Dataset content:
>> start

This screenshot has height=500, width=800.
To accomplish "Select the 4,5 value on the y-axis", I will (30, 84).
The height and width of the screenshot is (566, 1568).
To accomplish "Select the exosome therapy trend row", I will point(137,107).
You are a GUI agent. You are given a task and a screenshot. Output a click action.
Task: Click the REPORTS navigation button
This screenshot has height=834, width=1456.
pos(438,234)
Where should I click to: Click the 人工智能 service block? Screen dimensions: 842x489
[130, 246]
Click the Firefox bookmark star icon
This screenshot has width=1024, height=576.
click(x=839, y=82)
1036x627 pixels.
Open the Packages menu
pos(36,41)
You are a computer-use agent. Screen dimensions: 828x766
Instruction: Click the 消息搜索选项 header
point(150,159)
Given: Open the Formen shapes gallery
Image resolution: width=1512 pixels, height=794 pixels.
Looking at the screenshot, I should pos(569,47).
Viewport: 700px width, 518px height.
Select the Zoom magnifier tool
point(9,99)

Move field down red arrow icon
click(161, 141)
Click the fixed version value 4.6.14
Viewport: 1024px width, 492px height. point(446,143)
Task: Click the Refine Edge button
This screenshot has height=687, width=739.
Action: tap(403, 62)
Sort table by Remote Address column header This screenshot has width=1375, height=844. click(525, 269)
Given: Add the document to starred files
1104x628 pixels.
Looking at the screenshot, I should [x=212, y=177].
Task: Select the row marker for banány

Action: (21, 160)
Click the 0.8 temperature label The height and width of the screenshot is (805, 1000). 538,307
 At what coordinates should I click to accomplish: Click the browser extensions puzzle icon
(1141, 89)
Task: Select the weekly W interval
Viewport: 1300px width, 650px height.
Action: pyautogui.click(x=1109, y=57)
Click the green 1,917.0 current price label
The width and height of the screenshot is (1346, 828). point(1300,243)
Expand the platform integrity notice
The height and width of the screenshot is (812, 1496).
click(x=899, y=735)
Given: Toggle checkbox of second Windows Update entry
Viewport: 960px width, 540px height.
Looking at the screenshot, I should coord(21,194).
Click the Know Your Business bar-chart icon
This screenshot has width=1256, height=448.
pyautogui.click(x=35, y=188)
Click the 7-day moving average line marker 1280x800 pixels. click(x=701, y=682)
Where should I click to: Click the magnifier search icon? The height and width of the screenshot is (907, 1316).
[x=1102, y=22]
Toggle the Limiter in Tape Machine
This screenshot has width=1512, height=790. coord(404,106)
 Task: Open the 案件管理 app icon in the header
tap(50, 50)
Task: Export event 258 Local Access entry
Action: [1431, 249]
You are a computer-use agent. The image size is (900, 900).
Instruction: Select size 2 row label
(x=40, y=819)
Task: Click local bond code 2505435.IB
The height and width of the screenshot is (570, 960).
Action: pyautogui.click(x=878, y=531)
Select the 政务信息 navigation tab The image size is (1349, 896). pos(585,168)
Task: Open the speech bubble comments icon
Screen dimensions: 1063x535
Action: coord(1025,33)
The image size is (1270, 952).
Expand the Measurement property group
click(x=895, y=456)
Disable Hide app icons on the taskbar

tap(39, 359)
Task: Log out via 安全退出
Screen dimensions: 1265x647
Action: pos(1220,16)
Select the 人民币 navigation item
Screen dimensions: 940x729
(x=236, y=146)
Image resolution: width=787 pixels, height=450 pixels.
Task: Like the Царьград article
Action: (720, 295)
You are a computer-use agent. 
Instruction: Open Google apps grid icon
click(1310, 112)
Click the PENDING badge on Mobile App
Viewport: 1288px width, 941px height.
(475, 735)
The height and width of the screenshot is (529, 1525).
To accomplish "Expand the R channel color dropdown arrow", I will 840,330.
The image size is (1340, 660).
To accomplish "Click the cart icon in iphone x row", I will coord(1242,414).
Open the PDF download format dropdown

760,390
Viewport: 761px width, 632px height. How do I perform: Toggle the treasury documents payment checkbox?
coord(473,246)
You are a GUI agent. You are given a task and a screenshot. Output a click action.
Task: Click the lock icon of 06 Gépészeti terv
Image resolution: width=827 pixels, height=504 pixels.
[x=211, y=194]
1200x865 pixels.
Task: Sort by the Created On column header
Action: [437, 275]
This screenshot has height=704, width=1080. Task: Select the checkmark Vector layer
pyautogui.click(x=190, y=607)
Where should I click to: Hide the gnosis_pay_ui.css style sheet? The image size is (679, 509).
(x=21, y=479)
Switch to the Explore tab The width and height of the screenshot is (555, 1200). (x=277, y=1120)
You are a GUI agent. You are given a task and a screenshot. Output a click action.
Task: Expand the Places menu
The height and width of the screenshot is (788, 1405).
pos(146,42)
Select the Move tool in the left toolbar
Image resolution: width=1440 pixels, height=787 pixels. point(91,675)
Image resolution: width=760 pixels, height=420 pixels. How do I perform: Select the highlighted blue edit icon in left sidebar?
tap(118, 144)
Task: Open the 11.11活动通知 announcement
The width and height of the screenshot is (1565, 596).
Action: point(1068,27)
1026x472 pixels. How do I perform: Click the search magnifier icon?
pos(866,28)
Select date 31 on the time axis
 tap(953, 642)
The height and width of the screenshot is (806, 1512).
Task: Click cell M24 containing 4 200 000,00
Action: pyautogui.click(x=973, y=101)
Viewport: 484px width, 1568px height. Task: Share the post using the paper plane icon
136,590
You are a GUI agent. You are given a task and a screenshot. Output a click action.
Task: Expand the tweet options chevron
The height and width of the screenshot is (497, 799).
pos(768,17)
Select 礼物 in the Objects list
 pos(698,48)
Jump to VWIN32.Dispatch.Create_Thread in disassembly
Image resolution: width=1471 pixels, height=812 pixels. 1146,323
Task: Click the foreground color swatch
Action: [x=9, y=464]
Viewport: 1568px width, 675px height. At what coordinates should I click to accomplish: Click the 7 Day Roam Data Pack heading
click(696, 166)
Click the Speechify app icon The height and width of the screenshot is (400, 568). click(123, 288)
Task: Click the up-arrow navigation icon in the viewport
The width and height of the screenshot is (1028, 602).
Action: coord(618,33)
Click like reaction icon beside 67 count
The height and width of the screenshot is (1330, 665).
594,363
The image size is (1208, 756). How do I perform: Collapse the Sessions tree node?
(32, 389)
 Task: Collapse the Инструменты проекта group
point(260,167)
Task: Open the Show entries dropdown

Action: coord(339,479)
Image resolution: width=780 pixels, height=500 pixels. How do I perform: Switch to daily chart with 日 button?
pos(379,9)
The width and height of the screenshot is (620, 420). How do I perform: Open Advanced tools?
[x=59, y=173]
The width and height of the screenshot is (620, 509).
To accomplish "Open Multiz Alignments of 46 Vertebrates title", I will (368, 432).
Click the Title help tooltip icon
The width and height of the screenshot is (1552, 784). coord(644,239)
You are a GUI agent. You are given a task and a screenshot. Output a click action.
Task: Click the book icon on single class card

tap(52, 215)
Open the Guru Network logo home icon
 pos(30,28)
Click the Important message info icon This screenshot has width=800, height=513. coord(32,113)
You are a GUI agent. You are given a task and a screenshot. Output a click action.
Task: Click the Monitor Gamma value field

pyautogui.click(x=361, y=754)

>> end

To be done: Copy the material from the line with "1036x627 pixels." up to and including the line with "point(150,159)", changing "Packages" to "Plugins" and leaving everything else as it is.

Task solution:
1036x627 pixels.
Open the Plugins menu
pos(36,41)
You are a computer-use agent. Screen dimensions: 828x766
Instruction: Click the 消息搜索选项 header
point(150,159)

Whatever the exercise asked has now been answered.